本発明の別の態様は、患者が糖尿病であるか否かを診断する方法である。この方法は、糖尿病であることが疑われる患者のPETスキャンデータにPANC MAP法を適用することを含み、ここで、患者が糖尿病である場合、PANC MAP法によって生じた度数分布は、糖尿病でない対照個体の度数分布と比較して左にシフトする。
本発明の更なる態様は、患者における糖尿病の治療が有効であるか否かを評価する方法である。この方法は、治療前と治療中又は治療後に患者の膵臓の小胞モノアミントランスポーター2(VMAT2)PETスキャンから有意な結合能(SBC)を計算し、治療中又は治療後の患者のSBCが治療前の患者のSBCと比較して変化したか否かを決定することを含む。この方法では、治療前と比較した治療中又は治療後の患者のSBCの増加は、その治療が有効であることを指示する。
本発明の別の態様は、患者におけるランゲルハンス島の再生をモニターする方法である。この方法は、一定期間中の患者の膵臓の小胞モノアミントランスポーター2(VMAT2)PETスキャンから有意な結合能(SBC)を計算し、その一定期間中に患者のSBCが変化したか否かを測定することを含む。この方法では、その一定期間中の患者のSBCの増加は、ランゲルハンス島が再生中であることを指示し、その一定期間中の患者のSBCの減少は、ランゲルハンス島が縮退中であることを指示し、その一定期間中のSBCの無変化は、ランゲルハンス島の数が一定のままであることを指示する。
本発明の更なる態様は、患者における移植された膵臓の健康状態をモニターする方法である。この方法は、一定期間中の患者の膵臓の小胞モノアミントランスポーター2(VMAT2)PETスキャンから有意な結合能(SBC)を計算し、その一定期間中に患者のSBCが変化したか否かを測定することを含む。この方法では、その一定期間中、同じ状態であるか又は増加しているSBCは、移植された膵臓が健康な状態であることを指示し、その一定期間中、減少しているSBCは、移植された膵臓が健康な状態でないことを指示する。
本出願は、カラーで作成された少なくとも1つの図面を含む。カラー図面(単数又は複数)を含む本特許及び/又は出願公開の写しは、必要な料金の請求又は支払いに応じて、特許庁によって提供される。下記の図面は、本出願の一部を形成し、本発明のある種の局面をさらに示すために含まれる。本発明は、本明細書に提示された発明の詳細な説明及び実施例と合わせて、これらの1以上の図面を参照することによって、より良く理解され得る。

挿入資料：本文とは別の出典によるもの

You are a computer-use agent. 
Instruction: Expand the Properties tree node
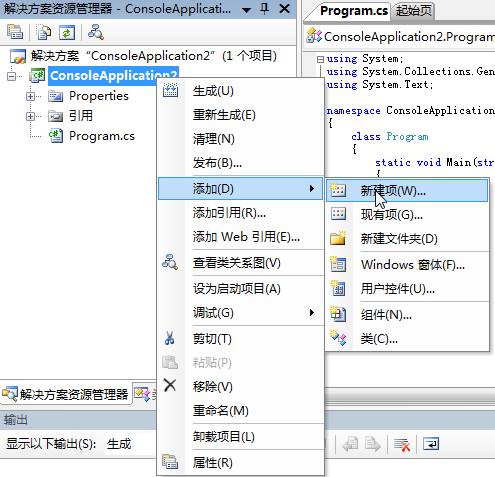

本発明の方法は、疾患状態を定量し、マッピングすることができ、その疾患状態が診断され、モニターされてもよく、及び/又はその治療はPETデータ解析を用いてモニターされてもよい。本発明は、例えば、PET適合性トレーサー(例えば、11C若しくは18F標識されたDTBZ又は蛍光標識されたピッツバーグ化合物B(PIB))が、糖尿病、特に1型糖尿病におけるβ細胞集団の減少(11C又は18F標識されたDTBZ)、又は神経変性障害、例えばアルツハイマー病におけるβアミロイドプラークの存在(蛍光標識されたPIB)などの疾患に対して特定のマーカーに利用可能であり、それに特異的である多くの疾患の診断及び/又はモニターにおいて有用性を有する。膵臓における機能的β細胞集団の定量及びマッピングに関して、本方法は、「PANC MAP」と呼ばれる。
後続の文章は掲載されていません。